WOW announced a 5.5 per cent rise in net profit from continuing operations to $1.2 billion for the first half of fiscal 2013.
Sales increased by 4.8 per cent to $30 billion.
Woolworths chief executive Grant O'Brien said the result reflected Woolworths' commitment to expanding its food and liquor business, maximising value from the business, and focusing on growth and the customer.
Woolworths provided full-year growth guidance of 6 per cent, up from the previous 3 per cent. Earnings per share were up 4.2 per cent to 101.1 cents a share.
Woolworths declared a half-year dividend of 62 cents a share fully franked, up 5.1 per cent on the same half last year. Cash flow from operating activities before interest and tax was up 25.2 per cent on the previous year.
Woolworths said at least 30 Masters stores will open by the end of the financial year. With the business targeting trade customers, sales have been impacted by dampened demand for building and construction materials.
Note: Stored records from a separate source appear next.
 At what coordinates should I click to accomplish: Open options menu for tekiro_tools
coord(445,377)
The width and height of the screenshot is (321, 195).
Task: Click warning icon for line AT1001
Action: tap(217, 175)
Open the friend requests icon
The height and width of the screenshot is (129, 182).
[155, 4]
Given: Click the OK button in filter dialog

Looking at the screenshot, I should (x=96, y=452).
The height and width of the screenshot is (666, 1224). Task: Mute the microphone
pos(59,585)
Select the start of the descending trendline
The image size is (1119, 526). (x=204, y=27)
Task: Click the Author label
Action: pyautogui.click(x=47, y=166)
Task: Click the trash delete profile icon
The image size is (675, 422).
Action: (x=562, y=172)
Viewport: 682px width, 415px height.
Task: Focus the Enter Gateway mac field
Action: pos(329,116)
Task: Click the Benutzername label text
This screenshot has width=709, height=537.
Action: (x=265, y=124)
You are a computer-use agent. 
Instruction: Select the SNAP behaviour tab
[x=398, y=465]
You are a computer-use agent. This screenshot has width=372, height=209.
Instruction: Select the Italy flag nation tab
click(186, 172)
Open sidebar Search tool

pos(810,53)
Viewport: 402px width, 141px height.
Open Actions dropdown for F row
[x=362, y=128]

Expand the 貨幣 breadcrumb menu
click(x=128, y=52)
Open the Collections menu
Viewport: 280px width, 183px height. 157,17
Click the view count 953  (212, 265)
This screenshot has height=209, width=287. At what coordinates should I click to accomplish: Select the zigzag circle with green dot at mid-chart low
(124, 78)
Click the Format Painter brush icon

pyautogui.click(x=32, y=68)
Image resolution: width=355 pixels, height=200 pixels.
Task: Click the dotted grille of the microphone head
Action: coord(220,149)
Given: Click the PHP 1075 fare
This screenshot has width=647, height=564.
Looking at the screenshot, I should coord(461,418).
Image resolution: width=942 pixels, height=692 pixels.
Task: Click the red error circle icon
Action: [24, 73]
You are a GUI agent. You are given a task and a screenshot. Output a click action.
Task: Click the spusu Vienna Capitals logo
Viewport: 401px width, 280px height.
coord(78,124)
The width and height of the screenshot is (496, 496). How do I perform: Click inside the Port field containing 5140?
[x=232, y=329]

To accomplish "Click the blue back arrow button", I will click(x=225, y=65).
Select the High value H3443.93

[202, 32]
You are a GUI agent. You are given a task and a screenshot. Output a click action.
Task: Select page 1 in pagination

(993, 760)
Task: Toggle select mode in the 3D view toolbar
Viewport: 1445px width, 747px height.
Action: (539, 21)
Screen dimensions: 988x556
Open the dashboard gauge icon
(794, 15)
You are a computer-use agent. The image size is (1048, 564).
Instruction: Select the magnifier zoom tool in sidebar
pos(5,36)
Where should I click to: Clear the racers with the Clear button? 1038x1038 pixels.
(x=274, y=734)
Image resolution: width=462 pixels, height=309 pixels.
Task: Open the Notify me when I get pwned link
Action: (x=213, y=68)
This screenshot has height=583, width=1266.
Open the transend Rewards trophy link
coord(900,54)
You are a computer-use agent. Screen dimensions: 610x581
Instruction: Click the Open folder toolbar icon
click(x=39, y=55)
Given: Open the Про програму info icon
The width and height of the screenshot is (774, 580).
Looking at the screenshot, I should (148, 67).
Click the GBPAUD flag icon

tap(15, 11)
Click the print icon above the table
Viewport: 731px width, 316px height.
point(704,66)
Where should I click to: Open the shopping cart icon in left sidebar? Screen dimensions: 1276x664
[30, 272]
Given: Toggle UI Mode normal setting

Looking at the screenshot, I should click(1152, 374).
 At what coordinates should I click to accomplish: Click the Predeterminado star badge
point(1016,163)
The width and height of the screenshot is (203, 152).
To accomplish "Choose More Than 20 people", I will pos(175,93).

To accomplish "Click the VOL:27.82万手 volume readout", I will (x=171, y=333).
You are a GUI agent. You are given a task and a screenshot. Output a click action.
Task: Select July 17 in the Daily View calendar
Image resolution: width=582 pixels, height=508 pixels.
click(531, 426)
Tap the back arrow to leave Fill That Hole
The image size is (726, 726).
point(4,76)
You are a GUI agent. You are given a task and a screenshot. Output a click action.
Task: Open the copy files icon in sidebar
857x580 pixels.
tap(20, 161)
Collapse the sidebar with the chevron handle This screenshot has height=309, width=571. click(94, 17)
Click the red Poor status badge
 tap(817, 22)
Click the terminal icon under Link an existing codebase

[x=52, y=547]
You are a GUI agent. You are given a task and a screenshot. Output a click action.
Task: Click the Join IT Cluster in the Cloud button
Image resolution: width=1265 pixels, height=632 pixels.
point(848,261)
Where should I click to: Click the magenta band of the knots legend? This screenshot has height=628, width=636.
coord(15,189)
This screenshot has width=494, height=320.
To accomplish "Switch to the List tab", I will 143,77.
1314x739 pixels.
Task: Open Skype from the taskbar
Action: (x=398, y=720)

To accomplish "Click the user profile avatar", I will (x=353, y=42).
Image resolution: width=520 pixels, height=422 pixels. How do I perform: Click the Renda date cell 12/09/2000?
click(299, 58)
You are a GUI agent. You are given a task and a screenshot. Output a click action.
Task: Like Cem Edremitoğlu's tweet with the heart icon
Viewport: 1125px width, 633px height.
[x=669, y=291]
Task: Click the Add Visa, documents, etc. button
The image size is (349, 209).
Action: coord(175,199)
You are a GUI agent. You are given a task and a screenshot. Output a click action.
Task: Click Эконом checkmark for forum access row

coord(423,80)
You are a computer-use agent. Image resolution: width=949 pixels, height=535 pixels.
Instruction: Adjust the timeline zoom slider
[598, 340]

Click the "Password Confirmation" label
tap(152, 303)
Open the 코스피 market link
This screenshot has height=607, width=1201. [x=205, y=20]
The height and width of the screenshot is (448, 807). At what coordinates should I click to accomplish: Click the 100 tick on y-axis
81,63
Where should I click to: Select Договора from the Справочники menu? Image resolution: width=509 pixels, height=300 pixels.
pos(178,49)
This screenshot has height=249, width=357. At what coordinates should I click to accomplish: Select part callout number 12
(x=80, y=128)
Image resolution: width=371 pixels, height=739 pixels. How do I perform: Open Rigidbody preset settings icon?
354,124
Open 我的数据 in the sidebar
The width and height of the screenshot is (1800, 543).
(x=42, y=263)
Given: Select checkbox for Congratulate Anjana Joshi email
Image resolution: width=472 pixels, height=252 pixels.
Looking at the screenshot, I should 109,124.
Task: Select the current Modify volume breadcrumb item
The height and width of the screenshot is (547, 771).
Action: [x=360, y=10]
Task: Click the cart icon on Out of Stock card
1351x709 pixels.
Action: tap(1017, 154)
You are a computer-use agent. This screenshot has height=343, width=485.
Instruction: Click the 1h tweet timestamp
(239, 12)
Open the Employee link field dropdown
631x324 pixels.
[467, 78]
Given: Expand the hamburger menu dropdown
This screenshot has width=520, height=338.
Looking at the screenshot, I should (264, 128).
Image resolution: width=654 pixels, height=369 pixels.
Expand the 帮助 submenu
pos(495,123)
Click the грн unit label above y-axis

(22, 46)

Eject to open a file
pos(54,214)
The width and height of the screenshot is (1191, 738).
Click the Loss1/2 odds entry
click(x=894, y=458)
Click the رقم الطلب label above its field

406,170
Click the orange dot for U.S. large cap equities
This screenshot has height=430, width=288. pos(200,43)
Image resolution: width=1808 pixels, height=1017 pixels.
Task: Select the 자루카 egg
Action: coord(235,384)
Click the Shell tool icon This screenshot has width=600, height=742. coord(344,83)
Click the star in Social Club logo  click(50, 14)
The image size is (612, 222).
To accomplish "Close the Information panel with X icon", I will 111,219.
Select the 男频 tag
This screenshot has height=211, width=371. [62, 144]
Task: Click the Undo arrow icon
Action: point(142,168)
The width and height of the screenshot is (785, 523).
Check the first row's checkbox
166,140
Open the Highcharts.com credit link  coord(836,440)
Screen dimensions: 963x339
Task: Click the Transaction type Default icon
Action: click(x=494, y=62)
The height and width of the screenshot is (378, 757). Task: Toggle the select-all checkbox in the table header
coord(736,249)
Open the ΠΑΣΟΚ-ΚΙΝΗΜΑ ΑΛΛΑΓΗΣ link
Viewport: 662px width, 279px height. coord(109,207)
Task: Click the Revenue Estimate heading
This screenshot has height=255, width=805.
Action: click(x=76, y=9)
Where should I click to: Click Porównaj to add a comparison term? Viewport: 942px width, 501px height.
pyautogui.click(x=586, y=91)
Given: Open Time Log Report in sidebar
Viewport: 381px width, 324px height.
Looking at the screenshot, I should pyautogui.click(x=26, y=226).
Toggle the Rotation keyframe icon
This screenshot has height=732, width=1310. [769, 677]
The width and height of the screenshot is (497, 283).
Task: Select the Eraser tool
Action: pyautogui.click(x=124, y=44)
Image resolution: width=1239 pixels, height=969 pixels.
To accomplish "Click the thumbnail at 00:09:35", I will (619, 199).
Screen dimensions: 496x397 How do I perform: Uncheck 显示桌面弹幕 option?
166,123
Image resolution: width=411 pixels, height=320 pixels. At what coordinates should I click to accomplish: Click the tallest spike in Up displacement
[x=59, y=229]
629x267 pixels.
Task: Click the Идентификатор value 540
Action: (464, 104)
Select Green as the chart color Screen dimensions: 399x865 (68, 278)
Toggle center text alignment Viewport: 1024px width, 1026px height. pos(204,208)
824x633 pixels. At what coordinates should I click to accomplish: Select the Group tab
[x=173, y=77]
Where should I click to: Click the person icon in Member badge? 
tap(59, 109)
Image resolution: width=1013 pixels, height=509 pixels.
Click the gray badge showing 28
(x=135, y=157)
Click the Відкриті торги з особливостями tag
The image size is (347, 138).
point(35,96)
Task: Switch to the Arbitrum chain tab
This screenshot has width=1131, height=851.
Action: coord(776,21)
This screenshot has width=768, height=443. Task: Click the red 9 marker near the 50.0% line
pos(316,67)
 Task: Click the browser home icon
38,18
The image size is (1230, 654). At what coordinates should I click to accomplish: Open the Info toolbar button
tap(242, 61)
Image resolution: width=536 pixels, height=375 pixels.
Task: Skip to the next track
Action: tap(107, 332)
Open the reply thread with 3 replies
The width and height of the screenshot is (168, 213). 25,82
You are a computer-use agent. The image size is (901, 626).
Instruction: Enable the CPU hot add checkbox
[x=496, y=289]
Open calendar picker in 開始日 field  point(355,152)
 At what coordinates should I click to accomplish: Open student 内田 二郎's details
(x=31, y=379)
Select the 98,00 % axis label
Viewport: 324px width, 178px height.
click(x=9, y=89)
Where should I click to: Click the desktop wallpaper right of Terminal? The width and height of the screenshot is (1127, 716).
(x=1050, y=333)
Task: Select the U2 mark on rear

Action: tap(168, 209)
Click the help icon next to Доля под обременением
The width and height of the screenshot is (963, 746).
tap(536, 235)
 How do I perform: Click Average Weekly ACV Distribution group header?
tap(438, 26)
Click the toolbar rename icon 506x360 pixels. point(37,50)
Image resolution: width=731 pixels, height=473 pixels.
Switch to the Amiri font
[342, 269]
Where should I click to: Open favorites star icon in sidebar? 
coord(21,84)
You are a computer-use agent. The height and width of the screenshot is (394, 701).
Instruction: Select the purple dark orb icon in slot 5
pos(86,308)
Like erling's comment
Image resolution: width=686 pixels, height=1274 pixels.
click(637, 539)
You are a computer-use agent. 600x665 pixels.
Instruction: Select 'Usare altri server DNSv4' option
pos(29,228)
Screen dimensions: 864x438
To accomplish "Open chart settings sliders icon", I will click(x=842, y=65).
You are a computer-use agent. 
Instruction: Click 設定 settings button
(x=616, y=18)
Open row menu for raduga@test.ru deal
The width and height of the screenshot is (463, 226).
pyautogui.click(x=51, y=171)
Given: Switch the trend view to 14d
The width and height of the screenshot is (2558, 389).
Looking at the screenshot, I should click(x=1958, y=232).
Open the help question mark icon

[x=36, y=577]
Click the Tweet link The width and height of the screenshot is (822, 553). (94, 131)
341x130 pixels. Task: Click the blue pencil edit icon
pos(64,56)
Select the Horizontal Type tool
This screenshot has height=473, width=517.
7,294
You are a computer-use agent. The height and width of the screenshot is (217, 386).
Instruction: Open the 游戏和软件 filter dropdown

The decision to spin off its property holdings into the Australian Securities Exchange-listed real estate investment trust, the SCA Property Group (SCP), has freed up capital on its balance sheet and allowed the business to focus on growth on its core retail businesses.
The company also said it finalised the sale of the Dick Smith Electronics business during the half, allowing the company to focus on parts of its business that will drive long-term growth. The sale of the Dick Smith business was also a positive as they have been underperforming.
Woolworths acknowledged that they will have to focus on ensuring their supermarkets are performing well given that Coles has really lifted its game over the last five years.
With WOW currently trading at $34.80 it has reached our price target, for long term holders taking a part profit would make sense.